There is also a widespread blockage on access to websites such as YouTube since May 2008, while Court cases are pending against Facebook, Google, MySpace.com and other sites.

Torture remains a crucial concern in Turkey;

I am aware that the government has made efforts to ensure that legal safeguards to prevent torture are complied with.

These are clearly not enough. The Subcommittee on Human Rights has received deeply distressing reports over the continuing police brutality and ill-treatment during arrest and in places of detention, despite the fact of least allegations of torture and ill-treatment in its history in 2009.

According to the Turkish Human Rights Foundation’s (TİHV) 2009 report “only” 532 people claimed that they were tortured in 2009 and six of them died in custody. In the first six months of 2010, 145 people filed applications concerning torture or ill treatment.

In addition, concerning alleged abuse, no independent forensic medical doctors are recognised by courts, which prevents development of independent forensic services in Turkey. Neither are lawyers allowed to attend forensic examinations.

Turkey is not a member to the UN Optional Protocol to the Convention against Torture and Other Cruel, Inhuman or Degrading Treatment or Punishment (OPCAT) and in strongest terms I urge the authorities to ratify this without delay. Turkey is planning to ratify the optional protocol after this has been delayed since 2005. 

But most importantly, Turkish courts have been too reluctant to hold members of the security and police force responsible for abuse and ill-treatment of civilians. Fizzling away with the charges of abuse and misconduct against the security personnel feed into the climate of impunity and will ensure that the torture will continue.

It is equally important to pay attention to the rights of minorities in Turkey;

I am compelled to raise this matter as at the hearing in the Subcommittee on Human Rights on 25th of October, the Members seemed clearly very much concerned and frustrated with the current stagnation concerning the rights of minorities in Turkey.

Government’s announcement to Turkish parliament in November 2009 that it is committed to upholding the human rights of Kurds in Turkey, was widely welcomed as a sign of hope for progress.

Turkey’s approach, however, remains restrictive.

Turkey is a party to the UN International Covenant on Civil and Political Rights, but its reservations regarding the rights of minorities are causes for concern. Reservations concerning right to education to the UN Covenant on Economic, Social and Cultural Rights are similarly distressing.

Of great disappointment is the fact that Turkey has not signed the Council of Europe Framework Convention for the Protection of National Minorities or the European Charter for Regional or Minority Languages.

While broadcasting in Kurdish has increased, I cannot but condemn in strongest terms that pending criminal convictions against DTP members for using the Kurdish in political life. The use of any language other than Turkish in political life is illegal under the Law on Elections and Political Parties, but cases are rarely launched. The cases of these DTP members are unfortunately accurately indicative of the multiple challenges Kurdish speaker still faces in Turkey at work, in school and in hospital.

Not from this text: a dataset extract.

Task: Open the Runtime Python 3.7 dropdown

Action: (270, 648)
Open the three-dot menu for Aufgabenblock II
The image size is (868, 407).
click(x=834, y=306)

It is equally inexcusable that in July 2009, the Deputy Chief Prosecutor of the Court of Cassation applied for the removal of the parliamentary immunity of several DTP members. The charges against them include using the Kurdish language in Parliament.

 

 

 

All in all, it will take time to see the full effect of the Constitutional reform. We can wholeheartedly welcome its provisions supporting human rights in Turkey. The key is now, however, to implement its many great ideas. As we have learned, there is much to do – and much to not do. In good cooperation with its European partners Turkey can achieve concrete progress in human rights field. We, the Subcommittee on Human Rights, are willing to engage to achieve these improvements together.